→ Data for this exercise

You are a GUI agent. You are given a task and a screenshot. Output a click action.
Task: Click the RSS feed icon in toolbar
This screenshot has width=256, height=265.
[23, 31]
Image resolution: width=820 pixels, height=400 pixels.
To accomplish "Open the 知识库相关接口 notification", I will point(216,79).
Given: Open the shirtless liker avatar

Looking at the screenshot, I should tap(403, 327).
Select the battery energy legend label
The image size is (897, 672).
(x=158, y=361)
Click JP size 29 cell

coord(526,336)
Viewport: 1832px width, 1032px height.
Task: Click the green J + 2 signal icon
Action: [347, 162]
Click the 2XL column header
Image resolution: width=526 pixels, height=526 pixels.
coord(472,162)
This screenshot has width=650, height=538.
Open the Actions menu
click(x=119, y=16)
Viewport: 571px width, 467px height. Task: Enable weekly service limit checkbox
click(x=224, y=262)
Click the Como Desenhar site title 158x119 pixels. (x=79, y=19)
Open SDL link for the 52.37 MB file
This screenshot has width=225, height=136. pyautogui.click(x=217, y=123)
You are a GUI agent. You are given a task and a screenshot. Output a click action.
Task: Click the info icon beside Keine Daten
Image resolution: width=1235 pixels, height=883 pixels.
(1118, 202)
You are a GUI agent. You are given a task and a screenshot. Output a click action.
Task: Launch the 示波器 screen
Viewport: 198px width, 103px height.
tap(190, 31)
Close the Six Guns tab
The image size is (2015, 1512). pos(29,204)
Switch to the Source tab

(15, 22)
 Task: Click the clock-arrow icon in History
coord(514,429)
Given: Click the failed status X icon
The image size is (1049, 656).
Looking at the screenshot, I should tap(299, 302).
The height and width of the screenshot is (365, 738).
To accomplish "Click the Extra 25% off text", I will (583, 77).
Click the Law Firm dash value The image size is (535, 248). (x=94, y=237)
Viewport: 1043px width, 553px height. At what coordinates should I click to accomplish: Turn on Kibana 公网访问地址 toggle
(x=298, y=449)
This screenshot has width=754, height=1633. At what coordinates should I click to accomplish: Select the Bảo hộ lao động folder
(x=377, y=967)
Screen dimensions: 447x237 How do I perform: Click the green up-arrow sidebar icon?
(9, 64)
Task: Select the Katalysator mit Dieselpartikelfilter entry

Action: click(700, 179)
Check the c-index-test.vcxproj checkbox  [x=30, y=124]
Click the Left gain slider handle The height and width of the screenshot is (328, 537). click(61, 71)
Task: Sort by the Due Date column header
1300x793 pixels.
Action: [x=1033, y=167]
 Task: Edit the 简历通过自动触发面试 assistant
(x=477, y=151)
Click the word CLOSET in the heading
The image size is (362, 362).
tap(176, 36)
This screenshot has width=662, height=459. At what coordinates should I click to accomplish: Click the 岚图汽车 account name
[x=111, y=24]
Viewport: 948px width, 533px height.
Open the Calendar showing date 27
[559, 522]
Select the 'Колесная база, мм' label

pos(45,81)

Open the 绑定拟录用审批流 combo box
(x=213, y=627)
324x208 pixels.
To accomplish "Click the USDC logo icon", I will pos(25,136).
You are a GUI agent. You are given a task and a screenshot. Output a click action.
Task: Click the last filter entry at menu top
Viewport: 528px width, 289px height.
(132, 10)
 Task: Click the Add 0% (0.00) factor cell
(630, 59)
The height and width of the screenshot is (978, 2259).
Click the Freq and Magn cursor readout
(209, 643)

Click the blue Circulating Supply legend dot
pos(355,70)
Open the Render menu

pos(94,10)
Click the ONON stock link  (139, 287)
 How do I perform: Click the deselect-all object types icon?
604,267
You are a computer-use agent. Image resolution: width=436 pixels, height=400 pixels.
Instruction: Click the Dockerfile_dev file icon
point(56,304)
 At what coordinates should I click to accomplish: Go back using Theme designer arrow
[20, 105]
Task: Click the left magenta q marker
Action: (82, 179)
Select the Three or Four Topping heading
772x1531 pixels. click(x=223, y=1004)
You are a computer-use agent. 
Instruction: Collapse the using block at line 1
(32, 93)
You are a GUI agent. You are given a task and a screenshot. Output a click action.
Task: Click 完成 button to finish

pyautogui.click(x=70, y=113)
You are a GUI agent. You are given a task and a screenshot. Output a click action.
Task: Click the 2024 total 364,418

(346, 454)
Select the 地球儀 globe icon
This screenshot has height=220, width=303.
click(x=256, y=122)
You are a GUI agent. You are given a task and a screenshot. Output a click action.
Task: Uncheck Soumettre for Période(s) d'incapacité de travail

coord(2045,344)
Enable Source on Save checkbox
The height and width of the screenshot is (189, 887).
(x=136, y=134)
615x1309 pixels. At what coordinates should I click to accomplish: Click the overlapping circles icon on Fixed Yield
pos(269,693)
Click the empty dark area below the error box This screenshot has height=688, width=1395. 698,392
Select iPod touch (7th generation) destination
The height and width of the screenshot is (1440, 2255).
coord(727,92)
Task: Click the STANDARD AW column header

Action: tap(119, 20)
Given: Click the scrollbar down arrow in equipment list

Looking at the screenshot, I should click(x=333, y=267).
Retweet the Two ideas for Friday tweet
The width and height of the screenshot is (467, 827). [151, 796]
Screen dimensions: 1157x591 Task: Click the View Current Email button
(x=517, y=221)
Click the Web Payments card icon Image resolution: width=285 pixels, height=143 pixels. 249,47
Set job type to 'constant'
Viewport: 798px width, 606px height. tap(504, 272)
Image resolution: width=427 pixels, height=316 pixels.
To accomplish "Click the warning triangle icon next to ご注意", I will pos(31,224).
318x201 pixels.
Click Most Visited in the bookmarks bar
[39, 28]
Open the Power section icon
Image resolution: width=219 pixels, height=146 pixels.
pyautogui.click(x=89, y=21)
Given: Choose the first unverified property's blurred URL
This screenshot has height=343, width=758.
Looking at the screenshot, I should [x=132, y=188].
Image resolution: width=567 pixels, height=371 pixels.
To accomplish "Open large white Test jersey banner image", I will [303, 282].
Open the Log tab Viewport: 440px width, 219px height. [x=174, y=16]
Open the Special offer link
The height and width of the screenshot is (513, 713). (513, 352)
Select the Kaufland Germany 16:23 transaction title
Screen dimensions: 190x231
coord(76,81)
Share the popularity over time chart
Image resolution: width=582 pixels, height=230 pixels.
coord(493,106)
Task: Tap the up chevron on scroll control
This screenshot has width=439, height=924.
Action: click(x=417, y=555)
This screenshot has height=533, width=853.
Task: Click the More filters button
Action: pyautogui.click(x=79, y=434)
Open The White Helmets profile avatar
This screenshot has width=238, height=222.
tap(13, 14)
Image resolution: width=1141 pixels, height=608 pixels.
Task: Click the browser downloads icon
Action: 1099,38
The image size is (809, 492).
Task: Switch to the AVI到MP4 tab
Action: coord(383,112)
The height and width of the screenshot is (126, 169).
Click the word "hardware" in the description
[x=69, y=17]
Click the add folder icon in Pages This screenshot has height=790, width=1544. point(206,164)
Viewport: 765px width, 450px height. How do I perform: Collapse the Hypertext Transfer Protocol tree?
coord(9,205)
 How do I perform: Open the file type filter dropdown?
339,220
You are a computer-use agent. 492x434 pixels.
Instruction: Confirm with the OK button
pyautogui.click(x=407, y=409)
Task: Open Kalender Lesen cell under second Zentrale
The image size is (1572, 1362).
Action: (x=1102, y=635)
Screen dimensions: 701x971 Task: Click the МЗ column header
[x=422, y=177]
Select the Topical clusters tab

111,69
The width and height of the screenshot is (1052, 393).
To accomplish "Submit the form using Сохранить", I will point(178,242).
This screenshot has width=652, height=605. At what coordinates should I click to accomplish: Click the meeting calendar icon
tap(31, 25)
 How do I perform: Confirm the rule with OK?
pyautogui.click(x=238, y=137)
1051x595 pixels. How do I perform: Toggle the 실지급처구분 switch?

→ Given exercise
Reproduce all of the data above line for line, changing nothing.

→ Written answer
You are a GUI agent. You are given a task and a screenshot. Output a click action.
Task: Click the RSS feed icon in toolbar
This screenshot has width=256, height=265.
[23, 31]
Image resolution: width=820 pixels, height=400 pixels.
To accomplish "Open the 知识库相关接口 notification", I will point(216,79).
Given: Open the shirtless liker avatar

Looking at the screenshot, I should tap(403, 327).
Select the battery energy legend label
The image size is (897, 672).
(x=158, y=361)
Click JP size 29 cell

coord(526,336)
Viewport: 1832px width, 1032px height.
Task: Click the green J + 2 signal icon
Action: [347, 162]
Click the 2XL column header
Image resolution: width=526 pixels, height=526 pixels.
coord(472,162)
This screenshot has width=650, height=538.
Open the Actions menu
click(x=119, y=16)
Viewport: 571px width, 467px height. Task: Enable weekly service limit checkbox
click(x=224, y=262)
Click the Como Desenhar site title 158x119 pixels. (x=79, y=19)
Open SDL link for the 52.37 MB file
This screenshot has width=225, height=136. pyautogui.click(x=217, y=123)
You are a GUI agent. You are given a task and a screenshot. Output a click action.
Task: Click the info icon beside Keine Daten
Image resolution: width=1235 pixels, height=883 pixels.
(1118, 202)
You are a GUI agent. You are given a task and a screenshot. Output a click action.
Task: Launch the 示波器 screen
Viewport: 198px width, 103px height.
tap(190, 31)
Close the Six Guns tab
The image size is (2015, 1512). pos(29,204)
Switch to the Source tab

(15, 22)
 Task: Click the clock-arrow icon in History
coord(514,429)
Given: Click the failed status X icon
The image size is (1049, 656).
Looking at the screenshot, I should tap(299, 302).
The height and width of the screenshot is (365, 738).
To accomplish "Click the Extra 25% off text", I will (583, 77).
Click the Law Firm dash value The image size is (535, 248). (x=94, y=237)
Viewport: 1043px width, 553px height. At what coordinates should I click to accomplish: Turn on Kibana 公网访问地址 toggle
(x=298, y=449)
This screenshot has width=754, height=1633. At what coordinates should I click to accomplish: Select the Bảo hộ lao động folder
(x=377, y=967)
Screen dimensions: 447x237 How do I perform: Click the green up-arrow sidebar icon?
(9, 64)
Task: Select the Katalysator mit Dieselpartikelfilter entry

Action: click(700, 179)
Check the c-index-test.vcxproj checkbox  [x=30, y=124]
Click the Left gain slider handle The height and width of the screenshot is (328, 537). click(61, 71)
Task: Sort by the Due Date column header
1300x793 pixels.
Action: [x=1033, y=167]
 Task: Edit the 简历通过自动触发面试 assistant
(x=477, y=151)
Click the word CLOSET in the heading
The image size is (362, 362).
tap(176, 36)
This screenshot has width=662, height=459. At what coordinates should I click to accomplish: Click the 岚图汽车 account name
[x=111, y=24]
Viewport: 948px width, 533px height.
Open the Calendar showing date 27
[559, 522]
Select the 'Колесная база, мм' label

pos(45,81)

Open the 绑定拟录用审批流 combo box
(x=213, y=627)
324x208 pixels.
To accomplish "Click the USDC logo icon", I will pos(25,136).
You are a GUI agent. You are given a task and a screenshot. Output a click action.
Task: Click the last filter entry at menu top
Viewport: 528px width, 289px height.
(132, 10)
 Task: Click the Add 0% (0.00) factor cell
(630, 59)
The height and width of the screenshot is (978, 2259).
Click the Freq and Magn cursor readout
(209, 643)

Click the blue Circulating Supply legend dot
pos(355,70)
Open the Render menu

pos(94,10)
Click the ONON stock link  (139, 287)
 How do I perform: Click the deselect-all object types icon?
604,267
You are a computer-use agent. Image resolution: width=436 pixels, height=400 pixels.
Instruction: Click the Dockerfile_dev file icon
point(56,304)
 At what coordinates should I click to accomplish: Go back using Theme designer arrow
[20, 105]
Task: Click the left magenta q marker
Action: (82, 179)
Select the Three or Four Topping heading
772x1531 pixels. click(x=223, y=1004)
You are a computer-use agent. 
Instruction: Collapse the using block at line 1
(32, 93)
You are a GUI agent. You are given a task and a screenshot. Output a click action.
Task: Click 完成 button to finish

pyautogui.click(x=70, y=113)
You are a GUI agent. You are given a task and a screenshot. Output a click action.
Task: Click the 2024 total 364,418

(346, 454)
Select the 地球儀 globe icon
This screenshot has height=220, width=303.
click(x=256, y=122)
You are a GUI agent. You are given a task and a screenshot. Output a click action.
Task: Uncheck Soumettre for Période(s) d'incapacité de travail

coord(2045,344)
Enable Source on Save checkbox
The height and width of the screenshot is (189, 887).
(x=136, y=134)
615x1309 pixels. At what coordinates should I click to accomplish: Click the overlapping circles icon on Fixed Yield
pos(269,693)
Click the empty dark area below the error box This screenshot has height=688, width=1395. 698,392
Select iPod touch (7th generation) destination
The height and width of the screenshot is (1440, 2255).
coord(727,92)
Task: Click the STANDARD AW column header

Action: tap(119, 20)
Given: Click the scrollbar down arrow in equipment list

Looking at the screenshot, I should click(x=333, y=267).
Retweet the Two ideas for Friday tweet
The width and height of the screenshot is (467, 827). [151, 796]
Screen dimensions: 1157x591 Task: Click the View Current Email button
(x=517, y=221)
Click the Web Payments card icon Image resolution: width=285 pixels, height=143 pixels. 249,47
Set job type to 'constant'
Viewport: 798px width, 606px height. tap(504, 272)
Image resolution: width=427 pixels, height=316 pixels.
To accomplish "Click the warning triangle icon next to ご注意", I will pos(31,224).
318x201 pixels.
Click Most Visited in the bookmarks bar
[39, 28]
Open the Power section icon
Image resolution: width=219 pixels, height=146 pixels.
pyautogui.click(x=89, y=21)
Given: Choose the first unverified property's blurred URL
This screenshot has height=343, width=758.
Looking at the screenshot, I should [x=132, y=188].
Image resolution: width=567 pixels, height=371 pixels.
To accomplish "Open large white Test jersey banner image", I will [303, 282].
Open the Log tab Viewport: 440px width, 219px height. [x=174, y=16]
Open the Special offer link
The height and width of the screenshot is (513, 713). (513, 352)
Select the Kaufland Germany 16:23 transaction title
Screen dimensions: 190x231
coord(76,81)
Share the popularity over time chart
Image resolution: width=582 pixels, height=230 pixels.
coord(493,106)
Task: Tap the up chevron on scroll control
This screenshot has width=439, height=924.
Action: click(x=417, y=555)
This screenshot has height=533, width=853.
Task: Click the More filters button
Action: pyautogui.click(x=79, y=434)
Open The White Helmets profile avatar
This screenshot has width=238, height=222.
tap(13, 14)
Image resolution: width=1141 pixels, height=608 pixels.
Task: Click the browser downloads icon
Action: 1099,38
The image size is (809, 492).
Task: Switch to the AVI到MP4 tab
Action: coord(383,112)
The height and width of the screenshot is (126, 169).
Click the word "hardware" in the description
[x=69, y=17]
Click the add folder icon in Pages This screenshot has height=790, width=1544. point(206,164)
Viewport: 765px width, 450px height. How do I perform: Collapse the Hypertext Transfer Protocol tree?
coord(9,205)
 How do I perform: Open the file type filter dropdown?
339,220
You are a computer-use agent. 492x434 pixels.
Instruction: Confirm with the OK button
pyautogui.click(x=407, y=409)
Task: Open Kalender Lesen cell under second Zentrale
The image size is (1572, 1362).
Action: (x=1102, y=635)
Screen dimensions: 701x971 Task: Click the МЗ column header
[x=422, y=177]
Select the Topical clusters tab

111,69
The width and height of the screenshot is (1052, 393).
To accomplish "Submit the form using Сохранить", I will point(178,242).
This screenshot has width=652, height=605. At what coordinates should I click to accomplish: Click the meeting calendar icon
tap(31, 25)
 How do I perform: Confirm the rule with OK?
pyautogui.click(x=238, y=137)
1051x595 pixels. How do I perform: Toggle the 실지급처구분 switch?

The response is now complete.